Octopus migration sense check

Jon_Vaughan2 · February 22, 2021, 5:16pm

We have an older instance of Octopus Deploy (3.15.7) which needs to move from one server instance to a new server instance; due to the hosts being decommissioned.

I have seen the migration document and everything looks straight forward:

My concerns come from the number of tentacles; Which numbers close to 2000 polling tentacles and making a change that causes irreversible impact on such a large number of machines.

Setup:
Octopus deploy instance
SQL Server instance
Octopus CNAME
OctopusDB CNAME
2000 Polling tentacles.

1.) For a dry-run I will install the new Octopus server and point it to the newly restore database and then start the service running, I will login and set this server into maintenance mode. However there will be a small window when it’s running as a live server. Are there any tasks, back dated schedule events (The database was baked up for dry-run purposes about a week ago) that could start running between switching the service on and disabling maintenance mode?

2.) Is there anything with the newly installed dry-run server that can impact the existing tentacles? These tentacles are all installed as polling and pointing to the existing server via a CNAME.

3.) As part of the go-live migration I will switch off the existing octopus server, backup the databases, restore the databases, move the artifacts/task logs etc, repoint the cnames. There will be a period of time when the tentacles will be polling a server that doesn’t exist. The current settings suggest the tentacles won’t be removed; Is there anything I need to check to make sure this is the case?

4.) When I install a new server will the thumb print change? Or will this be the same as it comes from the database or master key? Are there any scenarios I need to be aware of if the thumbprint changes?

Thanks in advance
Jon

Jon_Vaughan2 · February 23, 2021, 11:25am

To extend question 4.

I see this document:

Which discusses the self signed cert.
But there is nothing on this in the migration document, can I take it that the cert is in the database and when I backup and restore the database to the new infra that the cert (and thumbprint) will stay the same?

lianne.crocker · February 23, 2021, 4:46pm

Hi Jon,

Thanks for getting in touch!

1 - Maintenance mode

Ideally, you would set maintenance mode before backing up your current database. However, I realize this wasn’t possible in this instance; there is a way around this. This is somewhere a couple of database updates may be of use. We don’t normally recommend direct database updates; unlike changes via the API and UI, they are not audited.
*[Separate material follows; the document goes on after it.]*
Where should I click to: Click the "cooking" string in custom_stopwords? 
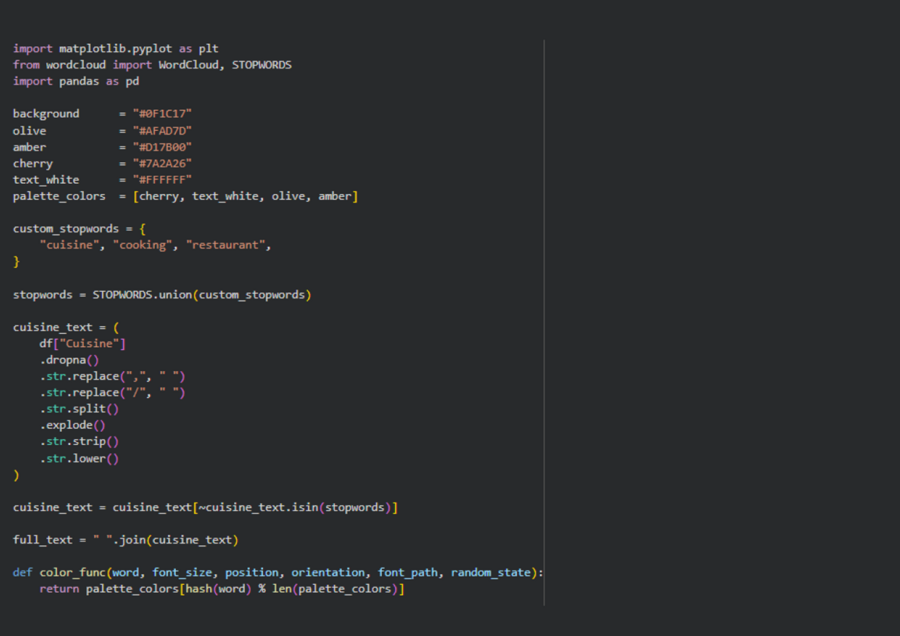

Always backup your Octopus database before running SQL scripts. We do not advise updating your Octopus database directly if you can avoid it.

The first sets the server to maintenance mode:

update [dbo].[Configuration]
set [JSON] = JSON_MODIFY([JSON],'$.IsInMaintenanceMode','true')
where ID = 'maintenance'

2 - Existing tentacles

I’d also recommend, on your dry run instance, setting all of the machines to disabled. Nothing should try to deploy, but this will make sure of that.

update [dbo].[Machine]
set IsDisabled = 1

For the dry run, if I read it correctly, you aren’t switching the CNAMEs over? If this is the case, the polling tentacles will not know anything of the dry run Octopus instance, so they will take no action.

To be doubly sure, you could disable any project triggers.

3 - Go-live migration and tentacles

The current settings suggest the tentacles won’t be removed; Is there anything I need to check to make sure this is the case?

Do you mean removed from registration in Octopus? No, they won’t be removed from there.

We have a script for cloning Tentacles; it can be used to take a polling Tentacle that points to one Octopus instance and move it to another. However, because you’re switching the CNAME you won’t need to run this migration. I would, however, make sure that the CNAME changes have taken full effect before taking the new Octopus instance out of maintenance mode.

4 - Thumbprint

The Octopus Server thumbprint is stored in the database; because of this, it will remain the same as it is now. Thank you for pointing out that the certificate is not mentioned on that page in the documentation; I’ll put a card on the board to update it to show that!

If you have any further questions, please let me know!

Thanks,
Lianne

Jon_Vaughan2 · February 23, 2021, 5:07pm

Thanks Lianne, Those answers put my mind at rest.